Medicine and healthcare are currently faced with a significant rise in their complexity. This is

partly due to the progress made during the past three decades in the fundamental biological

understanding of the causes of health and disease at the molecular, (sub)cellular, and organ

level. It is also partly caused by increased specialization of both biomedical research and

clinical practice, and greater involvement of policy makers in healthcare to control the costs.

Promises made by biomedical researchers that their research results will have clinical impact,

e.g. that cancer can be cured by immune therapy, have also increased expectations from

society about what healthcare is able to deliver. However, it is rarely the case that a discovery

at the molecular level has immediate consequences for the diagnosis and treatment of patients.

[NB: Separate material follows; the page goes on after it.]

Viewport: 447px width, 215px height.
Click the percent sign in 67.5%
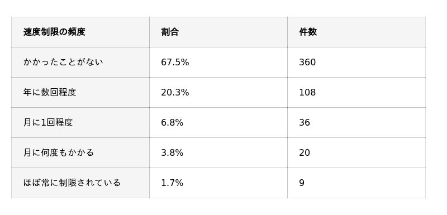[x=185, y=63]
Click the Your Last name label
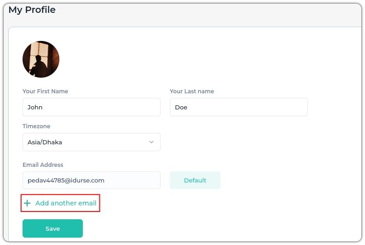The image size is (365, 245). [192, 91]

A major problem is that the progress made by the basic sciences increases the quantity of

information that one has to deal with when making decisions at the level of the patient or

healthcare in general. An additional problem is that this information arises from research at

different levels: from the molecular level, via the cellular level, at one end of the spectrum,

to the patient level at the other end. How to bridge these different levels is currently unclear

although it has given rise to the creation of yet another field: translational medicine. However,

even though there are huge differences in the techniques and methods used by biomedical

researchers, there is now an increasing tendency to share research results in terms of formal

knowledge representation methods, such as ontologies, statistical models, network models,

and mathematical models. To support health-care professionals making the best possible

decision, computer-based support based on such knowledge is now becoming increasingly

important. It may also be the only way to integrate research results from the different parts

of the spectrum of biomedical and clinical research.


Aims of the workshop

In this workshop, we aim to bring together researchers that are interested in knowledge repre-

sentations, reasoning and problem solving at different levels, ranging from biology to clinical

guidelines, and using different techniques, from probability theory and differential equations

to logic. While there exist interdisciplinary cooperation between the different fields, there is

a clear need for understanding the relationships of representation and reasoning among the

different communities. In this workshop, the ambition is to go a few steps further by exploring

the integration of different knowledge representation forms in biomedicine. In particular, we

will ask ourselves if is there a universal knowledge representation that will allow the shar-

ing of biomedical results. And if not, are there still lingua francas, languages that bridge

research areas, that allow the transfer of results from one field to the next? Where do we see

opportunities and what are the limitations?